Casi no pasa día sin que nos despertemos con la noticia de que algún individuo acusado de graves delitos quede en libertad por vencimiento de términos. Es decir, que salga de su encarcelamiento preventivo porque, por una u otra razón, expiraron los plazos que estipula la ley para juzgarlo.
Dos ejemplos recientes de esta alarmante situación son los de Franklin Javier González Luna, alias Malembe, y Wilmer Alvarado Masías, alias Billete, dos peligrosos delincuentes con amplio prontuario a sus espaldas. El primero es el jefe de la banda criminal ‘los Papalópez’, que impone su ley del terror en el suroriente de Barranquilla; el otro es cabecilla de ‘Los Rastrojos Costeños’, que tiene su centro de operaciones en el barrio Rebolo.
La libertad por vencimiento de términos es un beneficio penitenciario que establecieron en su momento los legisladores para proteger a los procesados frente a dilaciones abusivas de la justicia. Sin embargo, una cosa es el loable espíritu que animó la ley, y otra, muy distinta, es la deriva inquietante que ha tomado su aplicación en muchos casos.

▶ Material extraído:
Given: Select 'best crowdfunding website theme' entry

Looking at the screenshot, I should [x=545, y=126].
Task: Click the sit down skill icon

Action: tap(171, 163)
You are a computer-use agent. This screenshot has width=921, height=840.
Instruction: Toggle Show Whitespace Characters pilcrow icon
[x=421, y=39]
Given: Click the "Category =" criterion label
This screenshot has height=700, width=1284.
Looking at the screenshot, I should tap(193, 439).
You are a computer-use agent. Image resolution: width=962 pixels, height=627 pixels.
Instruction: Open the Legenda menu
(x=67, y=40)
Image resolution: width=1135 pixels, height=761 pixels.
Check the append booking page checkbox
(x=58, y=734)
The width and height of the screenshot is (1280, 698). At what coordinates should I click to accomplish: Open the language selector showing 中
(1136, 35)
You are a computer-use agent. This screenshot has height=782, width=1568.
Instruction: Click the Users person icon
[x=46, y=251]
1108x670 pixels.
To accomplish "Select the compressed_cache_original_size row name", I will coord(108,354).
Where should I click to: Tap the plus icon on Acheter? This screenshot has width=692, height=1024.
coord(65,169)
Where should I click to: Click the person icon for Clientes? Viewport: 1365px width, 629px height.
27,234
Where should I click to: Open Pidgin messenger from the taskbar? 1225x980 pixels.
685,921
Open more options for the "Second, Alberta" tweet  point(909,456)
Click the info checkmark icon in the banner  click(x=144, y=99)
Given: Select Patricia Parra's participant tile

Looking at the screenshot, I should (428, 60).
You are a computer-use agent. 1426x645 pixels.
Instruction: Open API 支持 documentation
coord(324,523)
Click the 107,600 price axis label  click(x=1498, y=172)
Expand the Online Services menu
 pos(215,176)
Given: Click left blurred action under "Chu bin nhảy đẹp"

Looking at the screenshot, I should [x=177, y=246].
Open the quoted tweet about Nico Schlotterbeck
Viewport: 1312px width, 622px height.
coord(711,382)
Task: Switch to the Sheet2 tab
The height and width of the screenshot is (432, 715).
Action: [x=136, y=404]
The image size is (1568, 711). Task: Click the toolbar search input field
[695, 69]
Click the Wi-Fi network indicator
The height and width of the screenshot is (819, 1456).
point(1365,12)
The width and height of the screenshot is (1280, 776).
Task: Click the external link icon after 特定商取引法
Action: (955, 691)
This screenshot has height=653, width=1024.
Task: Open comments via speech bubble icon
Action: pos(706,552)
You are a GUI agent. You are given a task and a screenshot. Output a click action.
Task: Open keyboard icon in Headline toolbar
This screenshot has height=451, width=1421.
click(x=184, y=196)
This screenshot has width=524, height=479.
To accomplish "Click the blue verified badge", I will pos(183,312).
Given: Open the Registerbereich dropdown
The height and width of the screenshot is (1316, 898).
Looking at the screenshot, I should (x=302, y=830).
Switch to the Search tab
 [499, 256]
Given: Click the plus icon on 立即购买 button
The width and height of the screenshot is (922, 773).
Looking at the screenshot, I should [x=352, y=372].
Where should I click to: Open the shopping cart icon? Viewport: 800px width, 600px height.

▶ Enunciado: Escribe la continuación del texto sobre la libertad por vencimiento de términos, empezando justo después de su última oración.

▶ Resultado:
No vamos a entrar en una disección legalista sobre los motivos que llevaron a la liberación de los dos citados delincuentes. Sea por las artimañas de la defensa, por la venalidad de algún togado, por la enfermedad de un testigo, por la acumulación de expedientes en los despachos judiciales, el hecho es que el beneficio de la libertad por vencimiento de términos, que debería concederse solo en circunstancias extraordinarias, se ha convertido en plato de cada día.
La preocupación de la sociedad –sobre todo en los sectores donde estos delincuentes ejercen su dominio– es naturalmente comprensible. Si ya estamos viendo cómo los jefes de bandas criminales siguen manejando sus negocios desde las prisiones donde se hallan recluidos, qué no harán cuando se pasean como Pedro por su casa por la ciudad gracias a que expiraron los tiempos para el juicio.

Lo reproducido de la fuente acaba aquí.